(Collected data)
* * *
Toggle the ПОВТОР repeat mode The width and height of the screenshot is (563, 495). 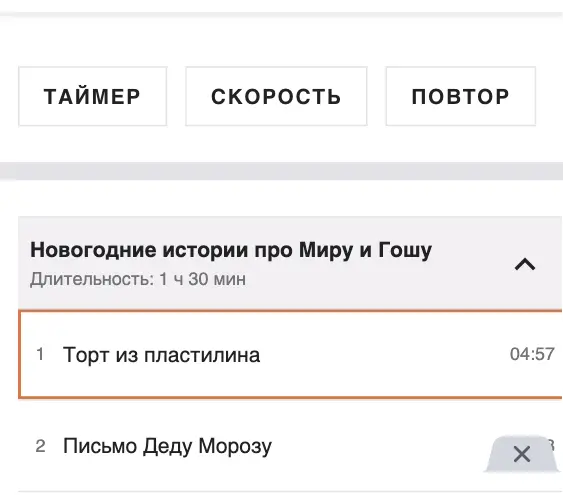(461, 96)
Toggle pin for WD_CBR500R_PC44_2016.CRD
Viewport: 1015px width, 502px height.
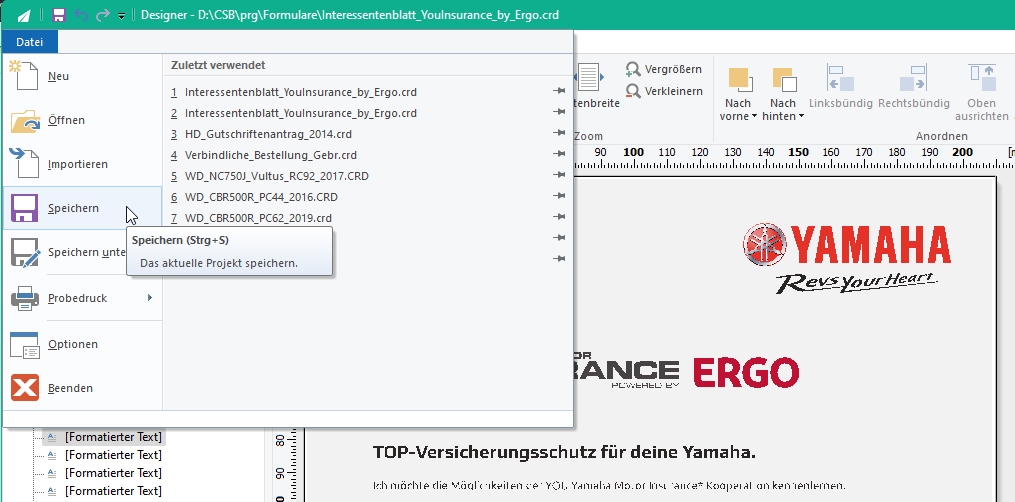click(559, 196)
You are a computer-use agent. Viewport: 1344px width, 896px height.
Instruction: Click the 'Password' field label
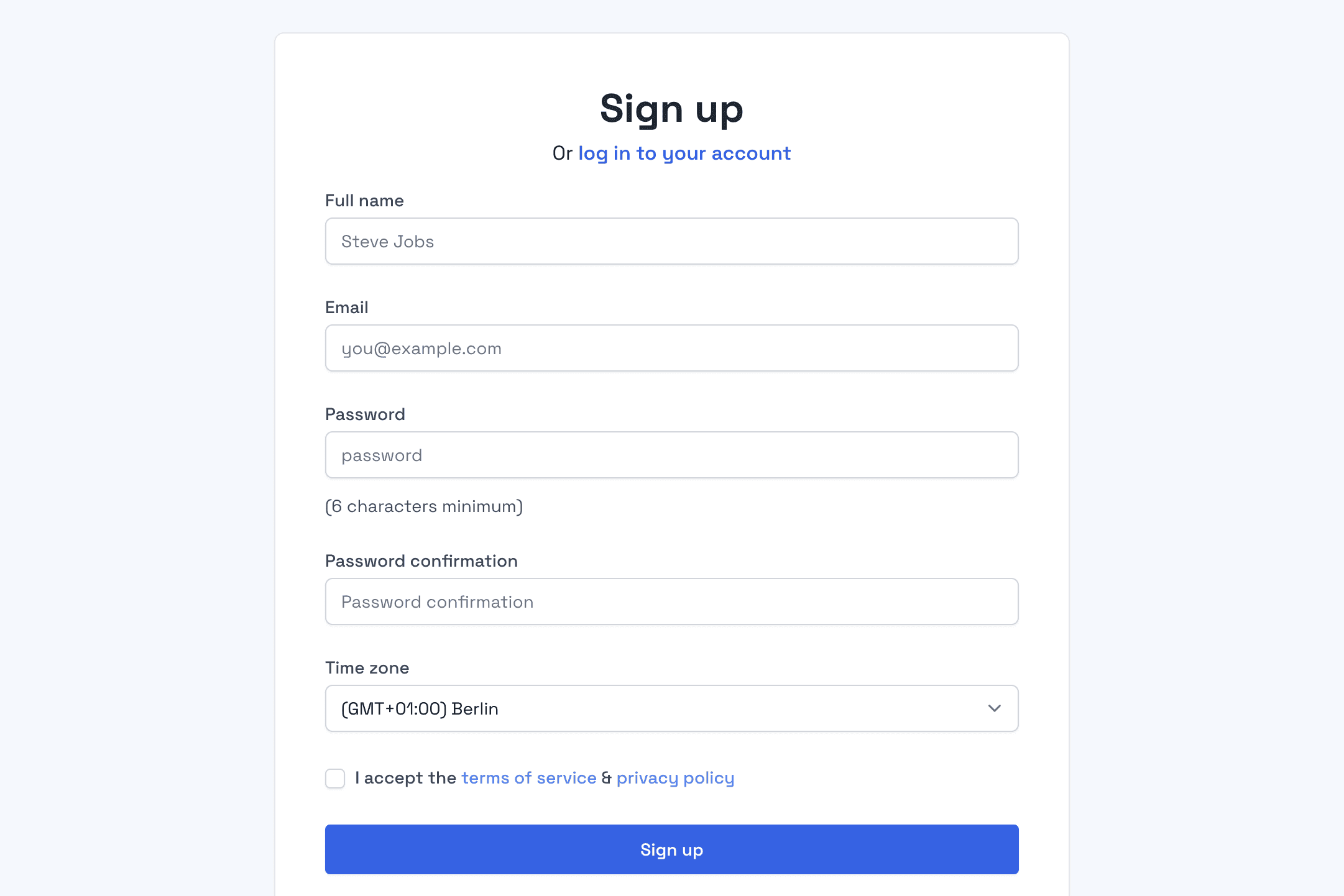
* * *
_Task directions_
Nothing but the lines from the one containing "Toggle pin for WD_CBR500R_PC44_2016.CRD" through the end of the entries is to be retyped, exactly as written and without pictures.

_Exercise answer_
Toggle pin for WD_CBR500R_PC44_2016.CRD
Viewport: 1015px width, 502px height.
click(559, 196)
You are a computer-use agent. Viewport: 1344px width, 896px height.
Instruction: Click the 'Password' field label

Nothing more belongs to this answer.